L'armée des ombres est sans doutes le film le plus fidèle à la réalité des résistants. Au quotidien, pas ou peu d'action. La peur permanente d'être arrêté, à cause d'une dénonciation ou d'un malheureux hasard. Les changements incessants d'adresse et d'identité, la peur d'être dénoncé, l'impossibilité de se confier à ses proches, tout cela transparaît avec une très grande force.
L'armée des ombres, c'est l'hommage à la trouille incarnée, mais transcendée par la certitude d'agir pour une cause juste, y compris lorsqu'il faut se salir les mains. La distribution contribue de façon magistrale à l'ensemble, tous les acteurs sont excellents : souvent les paroles sont inutiles, les visages et les corps transmettent toutes les émotions. La scène muette où Lino Ventura entre dans un dancing londonien en est le parfait exemple.
Pour servir le propos, pas de mouvements de caméra spectaculaires (encore que le long travelling suivant le trottoir, quand le personnage de Ventura s'évade au début du film, vaut le détour), mais de long plans oppressant. Lors de la tentative d'exfiltration d'un résistant de la kommandantur de Lyon, par exemple, il y a un long plan fixe sur la porte, encadrée par deux soldats allemands dans leur logette.
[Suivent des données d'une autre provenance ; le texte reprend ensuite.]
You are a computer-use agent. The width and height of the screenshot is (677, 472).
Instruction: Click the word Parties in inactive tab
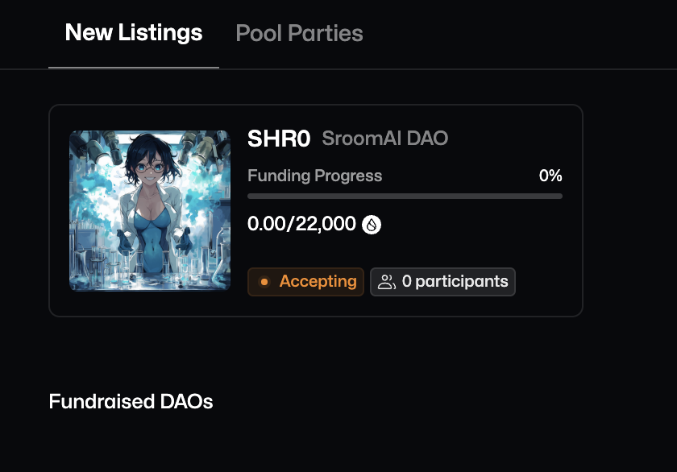coord(326,33)
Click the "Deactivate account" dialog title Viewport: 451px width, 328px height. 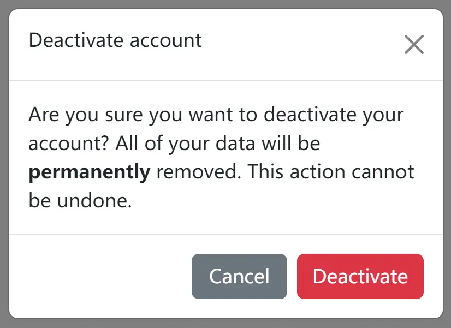coord(115,40)
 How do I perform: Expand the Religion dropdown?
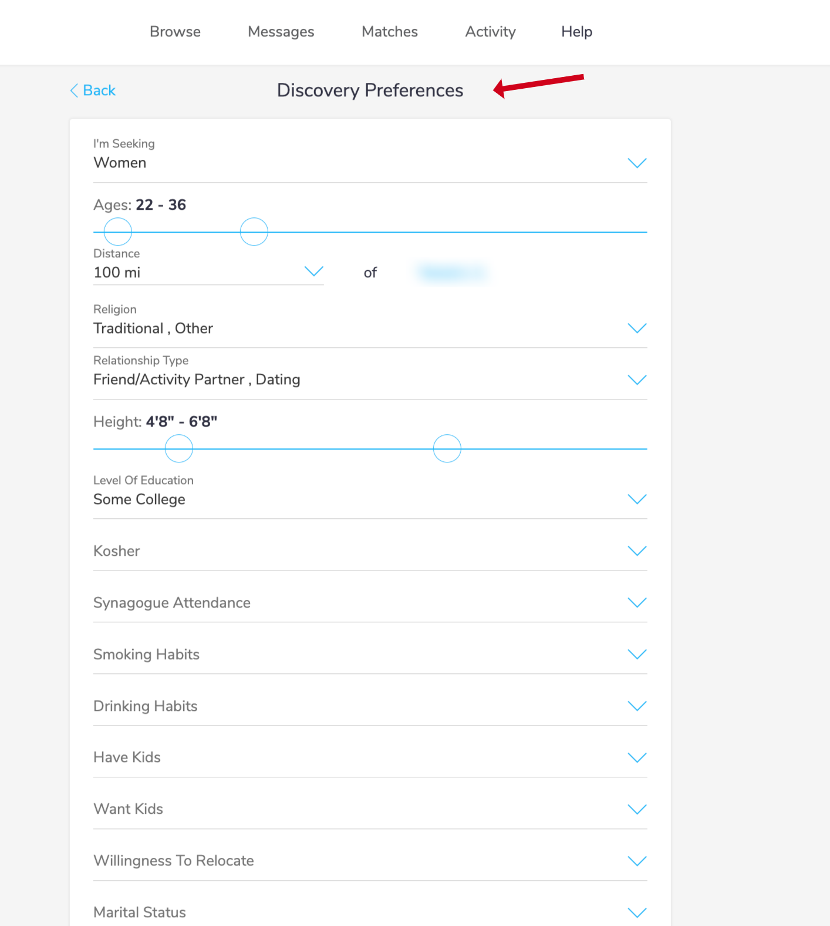(x=637, y=328)
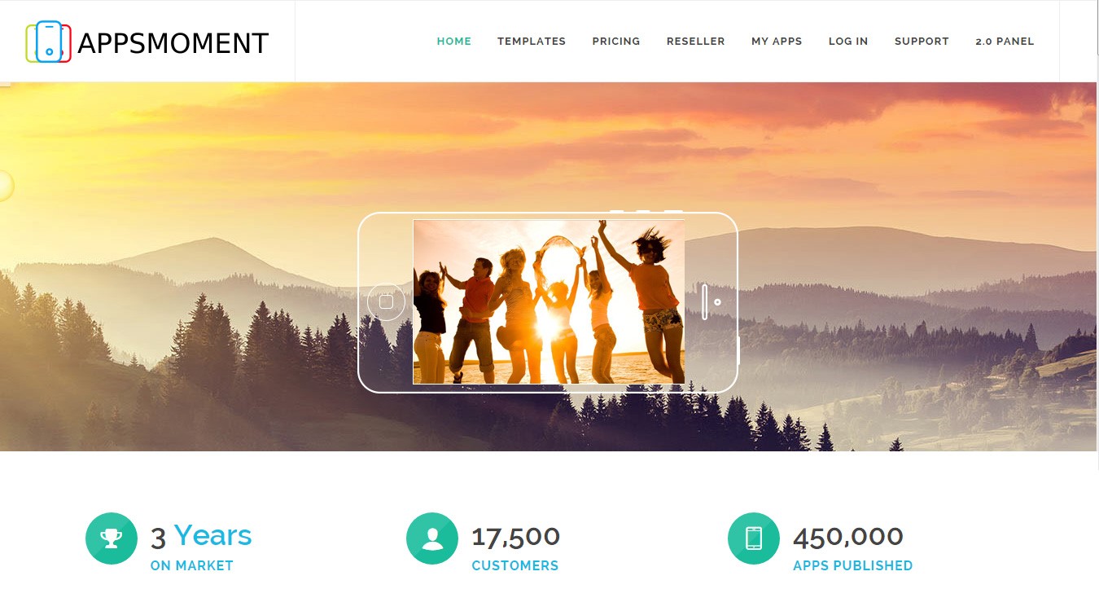Click the '3 Years' statistic heading
Screen dimensions: 1099x611
click(201, 536)
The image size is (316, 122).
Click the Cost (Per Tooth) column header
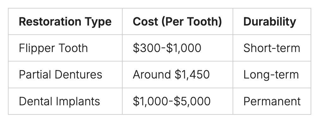(x=177, y=21)
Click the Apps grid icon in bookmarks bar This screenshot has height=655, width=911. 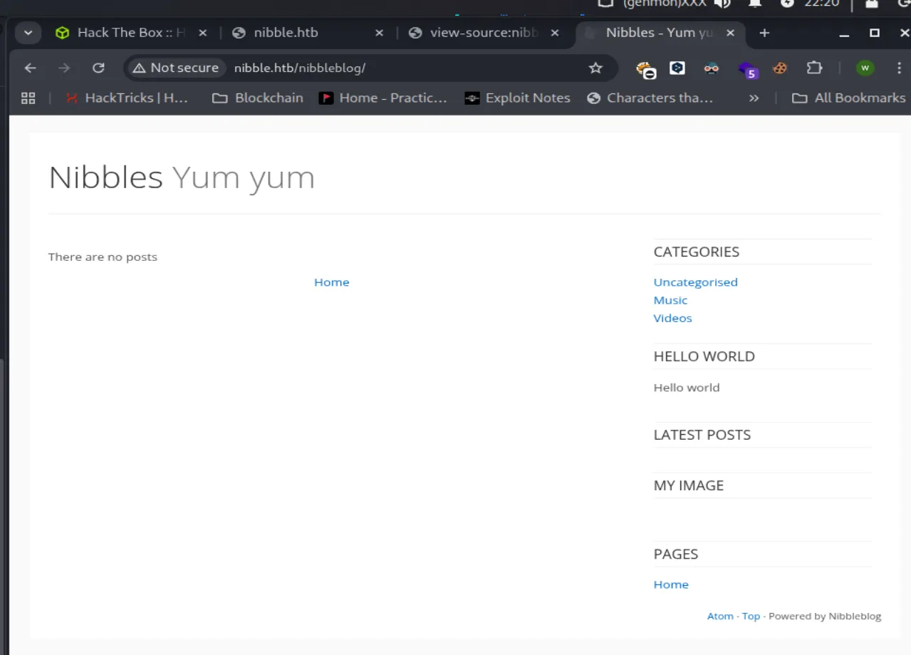pyautogui.click(x=28, y=98)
Ce type de plan pourrait sembler tout à fait banal en capture d'écran, et pourtant, dans le contexte du film, il retranscrit toute la tension et apporte une haute dose de suspens.
La photo, tout en nuances de bruns et de gris, sert la noirceur du film. Le montage est à la hauteur.
A la vision des bonus du DVD, on perçoit Jean-Pierre Melville comme un personnage odieux : il manipule ses acteurs, fait montre d'une incroyable mauvaise foi, embarque sa monteuse dans une tournée pour modifier le montage du film le jour de la sortie (sur les copies distribuées en salle, donc)... Un perfectionniste, dirais-je.